Recorded data:
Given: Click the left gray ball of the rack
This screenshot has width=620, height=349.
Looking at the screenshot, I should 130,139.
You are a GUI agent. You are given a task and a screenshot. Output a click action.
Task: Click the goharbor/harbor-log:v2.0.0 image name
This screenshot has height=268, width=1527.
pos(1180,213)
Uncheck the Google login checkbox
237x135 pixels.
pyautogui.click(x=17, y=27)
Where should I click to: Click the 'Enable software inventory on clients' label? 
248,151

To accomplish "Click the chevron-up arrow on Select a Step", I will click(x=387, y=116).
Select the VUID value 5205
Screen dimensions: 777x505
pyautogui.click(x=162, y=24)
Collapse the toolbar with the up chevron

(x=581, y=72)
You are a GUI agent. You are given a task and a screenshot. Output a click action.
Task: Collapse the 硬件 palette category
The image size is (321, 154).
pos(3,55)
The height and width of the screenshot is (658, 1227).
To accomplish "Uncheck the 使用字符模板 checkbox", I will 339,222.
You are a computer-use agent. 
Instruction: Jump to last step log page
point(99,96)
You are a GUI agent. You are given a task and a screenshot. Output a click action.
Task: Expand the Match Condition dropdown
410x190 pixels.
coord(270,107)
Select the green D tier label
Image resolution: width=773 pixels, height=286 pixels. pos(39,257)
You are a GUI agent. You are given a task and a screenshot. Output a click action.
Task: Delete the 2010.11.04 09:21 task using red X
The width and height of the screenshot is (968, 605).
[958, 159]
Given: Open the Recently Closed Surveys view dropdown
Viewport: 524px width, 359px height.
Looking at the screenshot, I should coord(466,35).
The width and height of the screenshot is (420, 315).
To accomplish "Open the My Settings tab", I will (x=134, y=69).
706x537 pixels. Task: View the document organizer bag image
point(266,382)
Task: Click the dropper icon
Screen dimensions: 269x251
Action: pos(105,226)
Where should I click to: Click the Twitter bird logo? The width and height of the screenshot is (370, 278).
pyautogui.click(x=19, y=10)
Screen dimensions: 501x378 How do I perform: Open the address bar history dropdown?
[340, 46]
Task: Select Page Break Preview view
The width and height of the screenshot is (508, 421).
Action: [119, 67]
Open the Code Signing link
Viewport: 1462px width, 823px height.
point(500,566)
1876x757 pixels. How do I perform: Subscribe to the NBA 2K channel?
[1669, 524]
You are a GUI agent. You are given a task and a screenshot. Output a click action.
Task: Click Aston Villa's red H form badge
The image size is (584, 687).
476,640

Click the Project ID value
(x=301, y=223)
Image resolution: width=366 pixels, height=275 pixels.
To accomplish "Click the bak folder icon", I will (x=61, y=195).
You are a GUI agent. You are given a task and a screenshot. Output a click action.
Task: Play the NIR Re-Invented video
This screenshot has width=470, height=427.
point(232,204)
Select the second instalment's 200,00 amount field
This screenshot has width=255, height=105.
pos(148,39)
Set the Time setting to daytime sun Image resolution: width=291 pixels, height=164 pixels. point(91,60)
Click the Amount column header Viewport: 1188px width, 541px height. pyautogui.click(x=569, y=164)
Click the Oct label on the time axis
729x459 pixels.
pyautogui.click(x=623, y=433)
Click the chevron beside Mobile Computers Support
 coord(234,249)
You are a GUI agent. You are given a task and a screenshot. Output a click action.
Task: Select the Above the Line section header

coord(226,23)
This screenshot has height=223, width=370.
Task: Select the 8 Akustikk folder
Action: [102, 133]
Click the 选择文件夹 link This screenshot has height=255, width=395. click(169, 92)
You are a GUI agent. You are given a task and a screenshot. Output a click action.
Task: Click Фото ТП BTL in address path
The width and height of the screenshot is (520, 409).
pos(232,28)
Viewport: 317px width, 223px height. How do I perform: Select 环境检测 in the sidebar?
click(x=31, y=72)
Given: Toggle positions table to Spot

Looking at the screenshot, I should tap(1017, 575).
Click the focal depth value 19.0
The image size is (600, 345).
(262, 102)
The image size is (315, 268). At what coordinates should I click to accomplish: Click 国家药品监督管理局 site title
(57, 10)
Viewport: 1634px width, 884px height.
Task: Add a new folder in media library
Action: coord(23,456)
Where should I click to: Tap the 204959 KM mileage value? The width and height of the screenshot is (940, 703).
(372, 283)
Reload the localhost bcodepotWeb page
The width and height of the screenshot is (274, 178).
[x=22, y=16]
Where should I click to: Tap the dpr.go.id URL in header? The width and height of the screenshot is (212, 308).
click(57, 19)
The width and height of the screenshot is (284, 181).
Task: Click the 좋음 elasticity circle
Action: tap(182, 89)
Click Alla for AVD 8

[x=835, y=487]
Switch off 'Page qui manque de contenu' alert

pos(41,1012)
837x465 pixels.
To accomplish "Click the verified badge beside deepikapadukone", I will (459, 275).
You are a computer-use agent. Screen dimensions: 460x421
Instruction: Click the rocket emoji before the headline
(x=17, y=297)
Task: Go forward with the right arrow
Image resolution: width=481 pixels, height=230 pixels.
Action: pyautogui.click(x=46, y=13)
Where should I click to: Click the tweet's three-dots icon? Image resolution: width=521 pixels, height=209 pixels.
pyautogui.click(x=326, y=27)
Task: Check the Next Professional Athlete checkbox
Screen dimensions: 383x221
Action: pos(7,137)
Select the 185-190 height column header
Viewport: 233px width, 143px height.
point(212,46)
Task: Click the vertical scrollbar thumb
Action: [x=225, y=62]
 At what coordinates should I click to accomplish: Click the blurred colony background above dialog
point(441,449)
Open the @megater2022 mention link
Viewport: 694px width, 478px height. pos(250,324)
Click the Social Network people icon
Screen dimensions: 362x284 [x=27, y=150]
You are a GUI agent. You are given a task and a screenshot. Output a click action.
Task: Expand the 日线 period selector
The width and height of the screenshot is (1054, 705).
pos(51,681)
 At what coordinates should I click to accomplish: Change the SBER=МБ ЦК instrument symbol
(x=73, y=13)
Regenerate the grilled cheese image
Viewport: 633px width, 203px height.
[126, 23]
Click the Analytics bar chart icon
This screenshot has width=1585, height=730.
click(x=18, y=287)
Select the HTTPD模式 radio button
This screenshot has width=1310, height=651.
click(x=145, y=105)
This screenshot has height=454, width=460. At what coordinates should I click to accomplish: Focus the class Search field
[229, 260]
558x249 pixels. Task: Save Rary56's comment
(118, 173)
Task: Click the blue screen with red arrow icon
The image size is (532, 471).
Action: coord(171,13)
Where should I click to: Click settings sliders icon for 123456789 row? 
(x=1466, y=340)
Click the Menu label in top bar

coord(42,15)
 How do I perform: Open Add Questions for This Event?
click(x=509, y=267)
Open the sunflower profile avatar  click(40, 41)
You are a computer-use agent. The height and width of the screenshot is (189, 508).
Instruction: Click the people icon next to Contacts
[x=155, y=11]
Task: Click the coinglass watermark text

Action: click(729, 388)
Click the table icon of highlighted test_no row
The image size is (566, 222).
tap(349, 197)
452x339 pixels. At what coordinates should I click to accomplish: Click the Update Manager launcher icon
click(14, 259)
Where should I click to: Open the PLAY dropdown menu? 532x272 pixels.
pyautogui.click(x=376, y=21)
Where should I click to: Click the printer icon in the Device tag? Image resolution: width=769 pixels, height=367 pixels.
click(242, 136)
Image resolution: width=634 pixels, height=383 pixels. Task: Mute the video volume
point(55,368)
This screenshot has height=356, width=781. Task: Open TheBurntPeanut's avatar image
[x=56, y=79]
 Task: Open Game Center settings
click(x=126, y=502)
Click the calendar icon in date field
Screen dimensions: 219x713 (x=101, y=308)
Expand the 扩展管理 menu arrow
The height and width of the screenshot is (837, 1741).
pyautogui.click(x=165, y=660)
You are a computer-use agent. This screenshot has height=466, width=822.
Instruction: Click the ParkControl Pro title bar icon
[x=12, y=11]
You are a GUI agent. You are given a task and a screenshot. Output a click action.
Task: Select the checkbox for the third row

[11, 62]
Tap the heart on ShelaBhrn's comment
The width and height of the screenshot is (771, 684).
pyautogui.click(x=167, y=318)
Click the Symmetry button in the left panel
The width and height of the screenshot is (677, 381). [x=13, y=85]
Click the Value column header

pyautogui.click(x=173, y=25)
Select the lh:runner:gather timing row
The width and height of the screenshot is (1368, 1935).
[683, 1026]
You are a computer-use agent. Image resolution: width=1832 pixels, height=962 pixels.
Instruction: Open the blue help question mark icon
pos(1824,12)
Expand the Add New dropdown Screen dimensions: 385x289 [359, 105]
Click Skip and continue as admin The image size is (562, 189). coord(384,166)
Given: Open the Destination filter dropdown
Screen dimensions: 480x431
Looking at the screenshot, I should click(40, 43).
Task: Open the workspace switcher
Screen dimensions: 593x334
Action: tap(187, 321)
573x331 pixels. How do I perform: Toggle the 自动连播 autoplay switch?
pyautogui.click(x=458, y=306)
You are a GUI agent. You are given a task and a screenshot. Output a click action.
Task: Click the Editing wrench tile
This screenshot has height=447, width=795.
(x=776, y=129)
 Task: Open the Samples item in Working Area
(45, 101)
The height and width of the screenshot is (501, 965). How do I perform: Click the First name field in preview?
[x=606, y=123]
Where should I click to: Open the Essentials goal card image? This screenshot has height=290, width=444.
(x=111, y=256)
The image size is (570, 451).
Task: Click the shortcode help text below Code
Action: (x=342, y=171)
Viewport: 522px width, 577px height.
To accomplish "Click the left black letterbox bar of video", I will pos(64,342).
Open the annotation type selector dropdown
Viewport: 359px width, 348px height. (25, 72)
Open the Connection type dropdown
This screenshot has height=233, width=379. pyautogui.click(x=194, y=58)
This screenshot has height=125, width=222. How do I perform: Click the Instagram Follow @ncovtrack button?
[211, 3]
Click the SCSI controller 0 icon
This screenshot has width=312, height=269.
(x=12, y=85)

_YOUR ASSIGNMENT:_ State the number of lines in the preceding entries that include the word "will". Provide nothing else.

_SOLUTION FOR THIS PROBLEM:_ 6